● **Exercise material**:

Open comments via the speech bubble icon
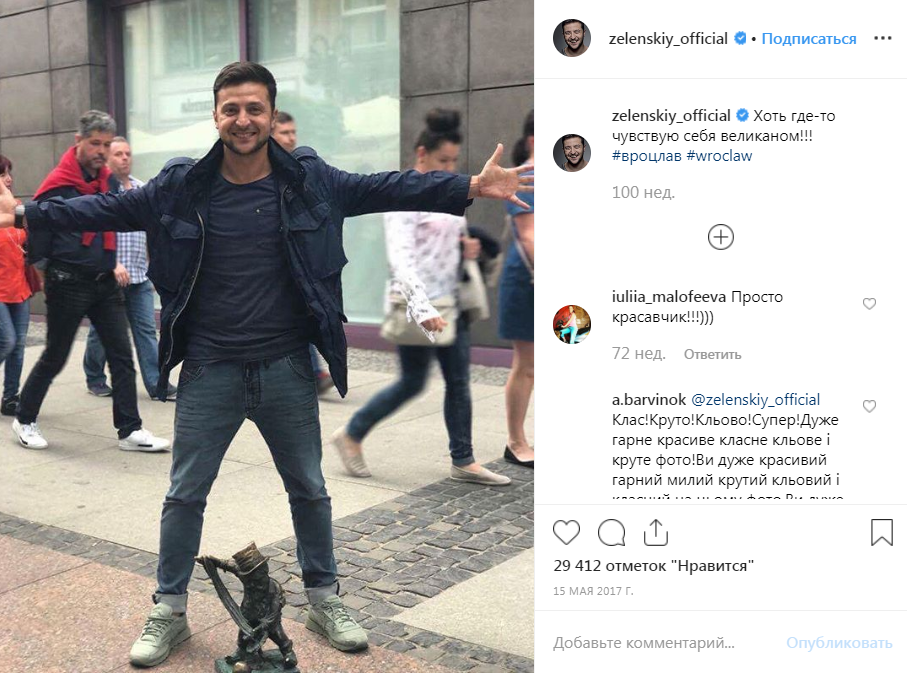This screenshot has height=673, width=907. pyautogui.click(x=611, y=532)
* * *
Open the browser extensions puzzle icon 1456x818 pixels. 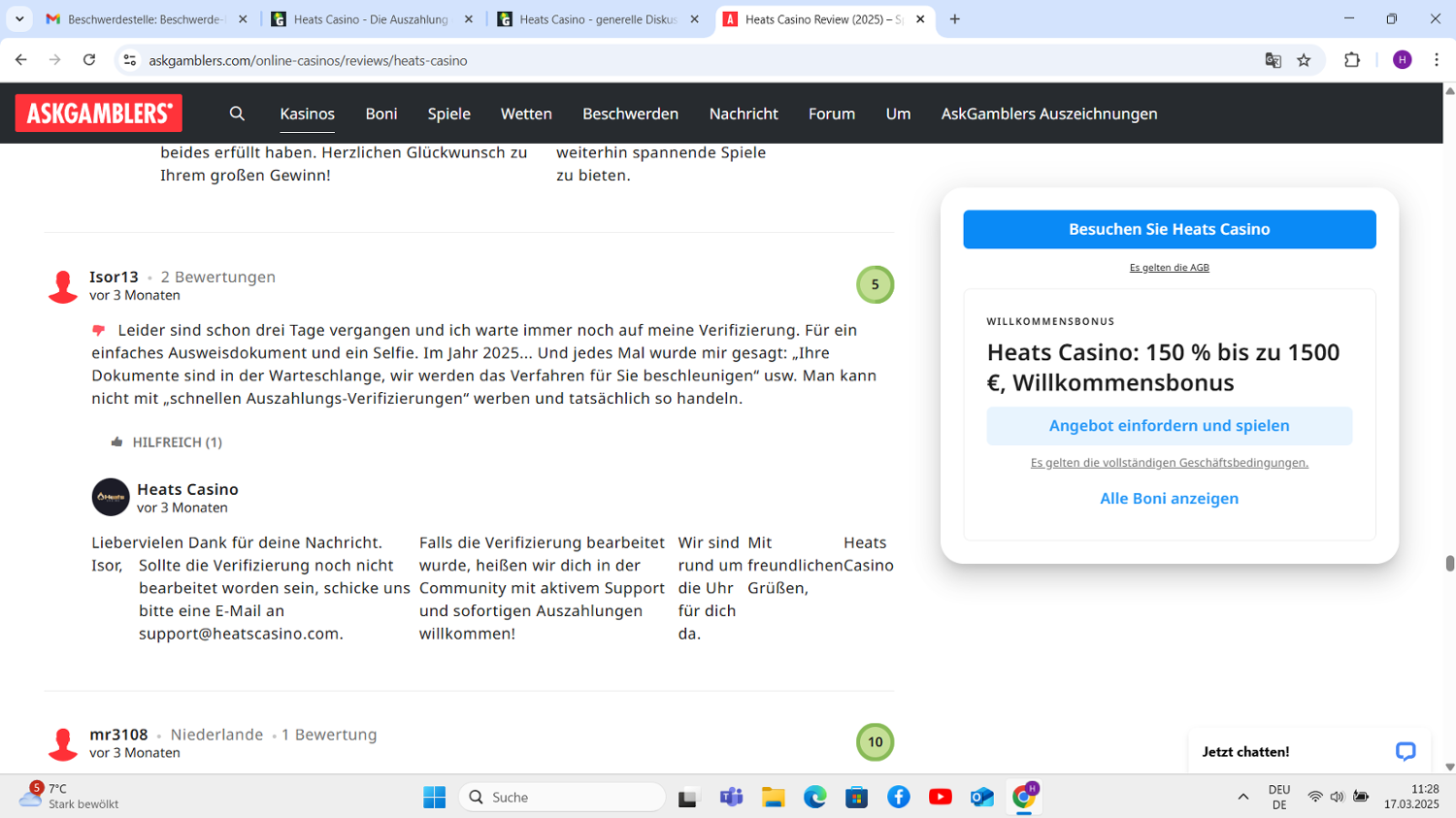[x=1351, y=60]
...
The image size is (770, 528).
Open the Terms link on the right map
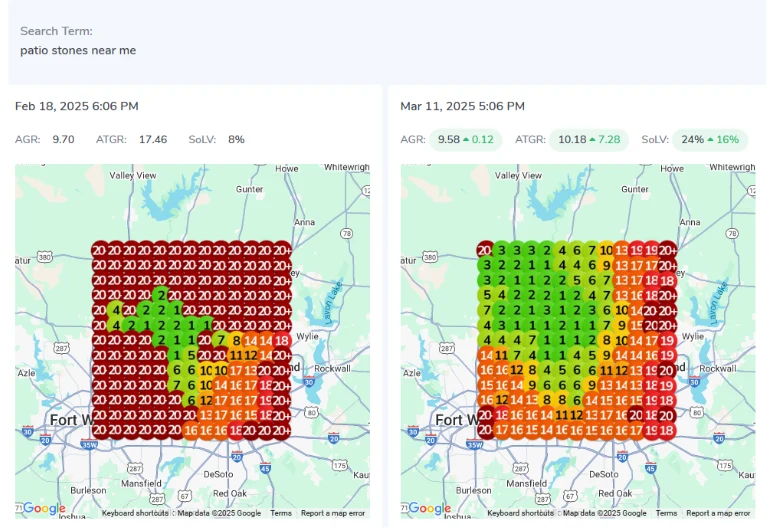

● **What is being asked**:
Retype word for word everything in the listing above from the line that holds "The image size is (770, 528)." down to the line that holds "Open the Terms link on the right map". Keep both end lines and leave out the rest.

● **Answer area**:
The image size is (770, 528).
Open the Terms link on the right map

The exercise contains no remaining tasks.